REQUIRED ACTION =
Output word for word the part of the passage on Canadian poetry that starts with "Further in the" and goes on through "a NYS metalanguage?".

::: TEXT PASSAGE

Further in the essay, I consider three kinds of responses to this
predicament of Canadian culture: resolute intransigence (Deanna Ferguson),
resolute participation (Lisa Robertson), the resolute itself -- squared (Alan
Davies). (Alan Davies is never considered in this
inter-border context, but, originally from Canada, some of his first work is
published in the anthology Now We Are Six
[Coach House, 1976].)
Perhaps, then, the absence of NYS in Canada
is due to an absence of a NYS metalanguage?
The role of absence is a traditional motif of Canadian literary cultural
history. In its more interesting variants, "absence" is paradoxically
ontologized and centred in
an author's body of work -- for instance, Robert Kroetsch’s.
But absence has never been discussed as a term in relation to poetic lineage,
the back-and-forth of influence across the southern border (let alone in
relation to KSW's and TRG's
'erasing-something [i.e. NYS]-that-is-in-fact-absent').
But the absence of NYS in Canadian poetry is to me precisely how "Canada" differs from the "US,"
and by an unconscious social logic of mutual exclusion based on divergent
histories -- a difference that in these terms ("NYS") has never
previously been articulated, to my knowledge, in all the efforts -- from the
70s on -- to identify "the difference" between "Canada" and
"US" poetic cultures.

::::::
::: RAW DATA

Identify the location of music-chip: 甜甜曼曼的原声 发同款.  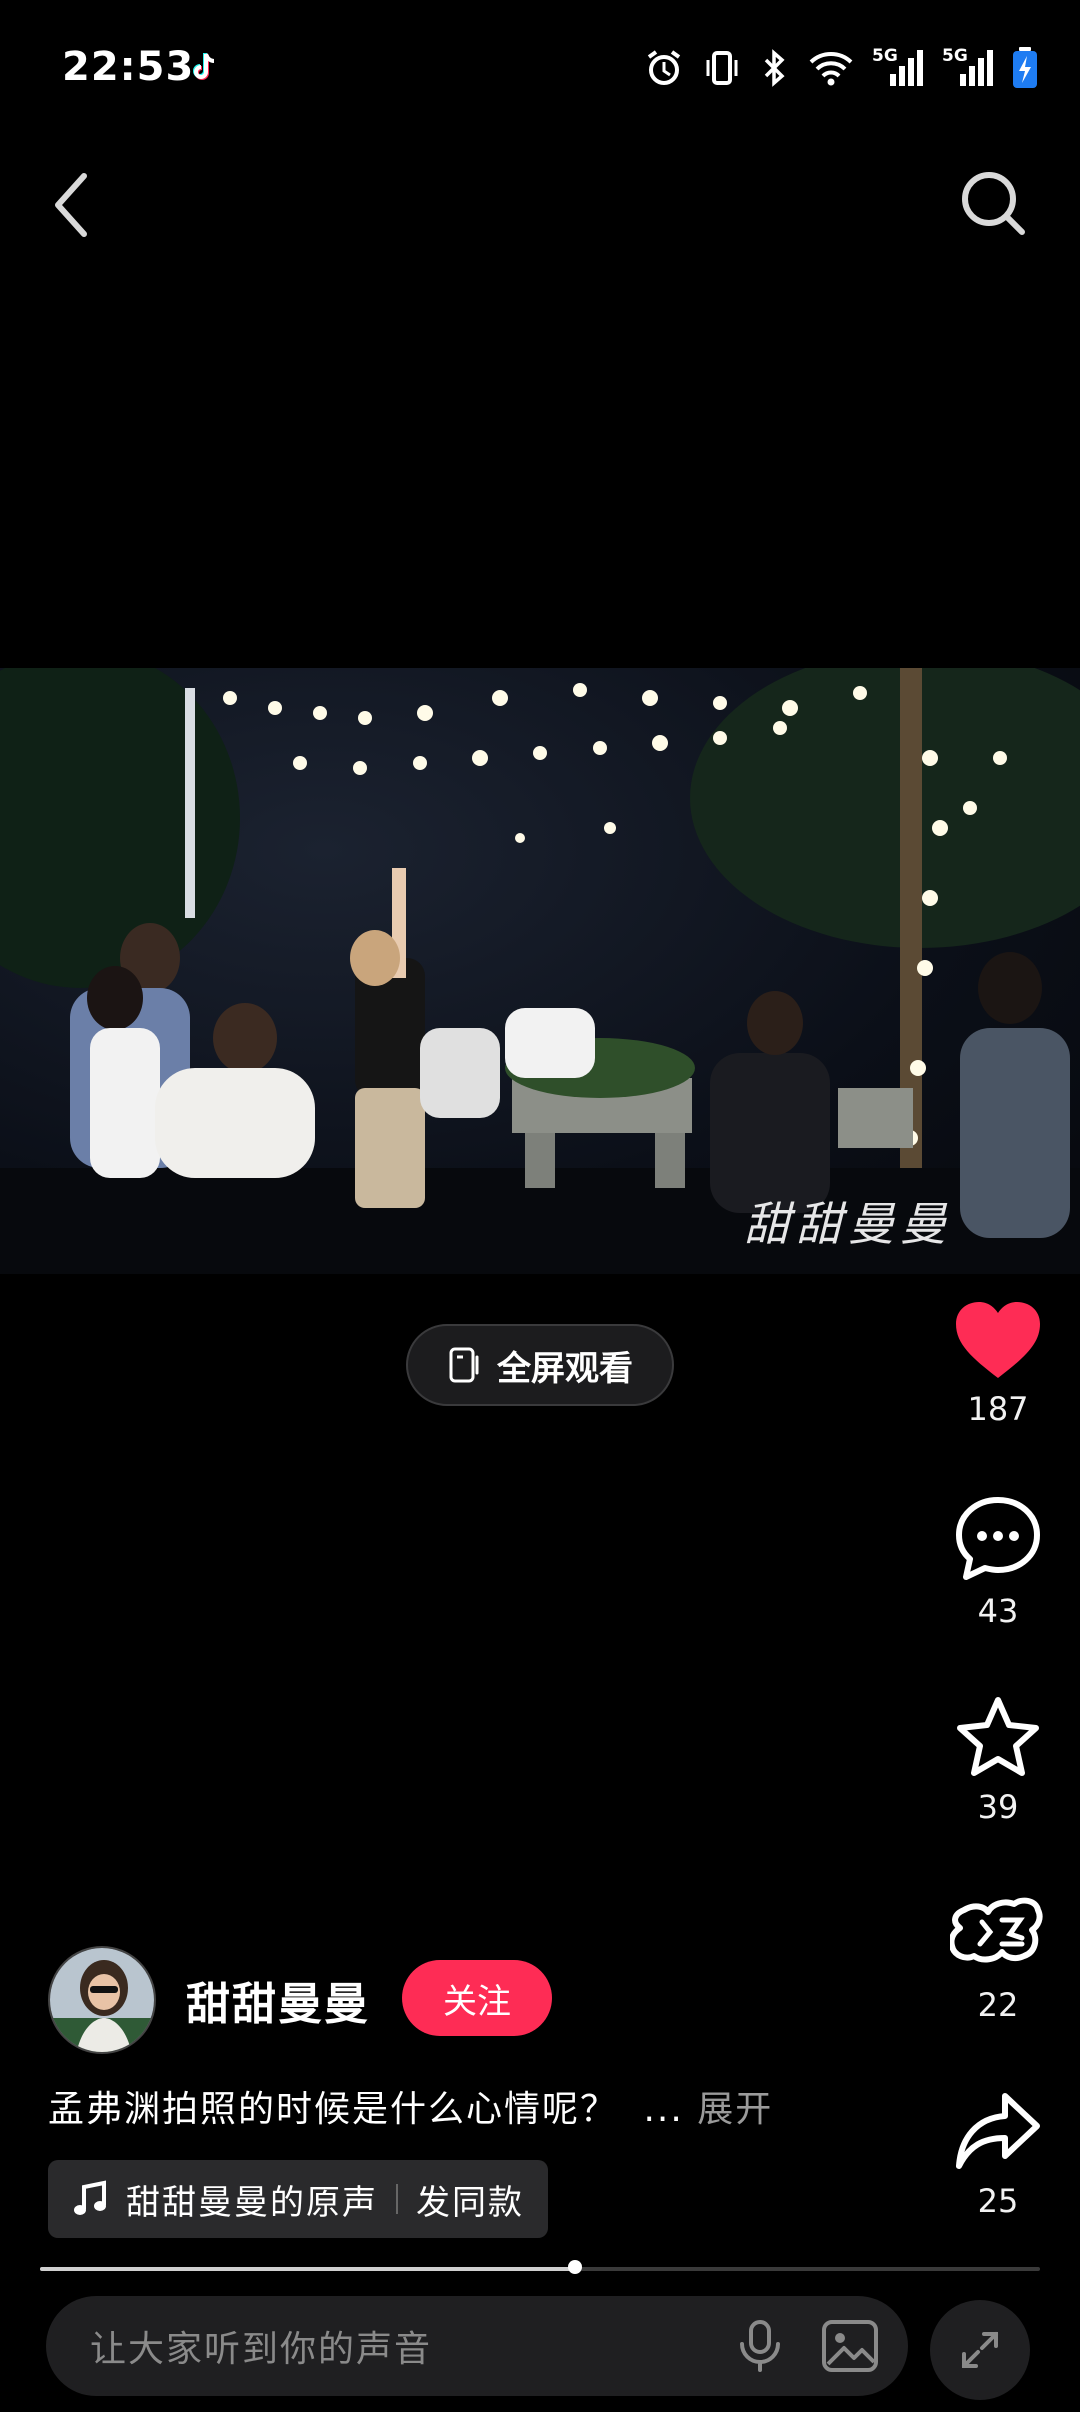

::::::

YOUR SOLUTION =
Further in the essay, I consider three kinds of responses to this
predicament of Canadian culture: resolute intransigence (Deanna Ferguson),
resolute participation (Lisa Robertson), the resolute itself -- squared (Alan
Davies). (Alan Davies is never considered in this
inter-border context, but, originally from Canada, some of his first work is
published in the anthology Now We Are Six
[Coach House, 1976].)
Perhaps, then, the absence of NYS in Canada
is due to an absence of a NYS metalanguage?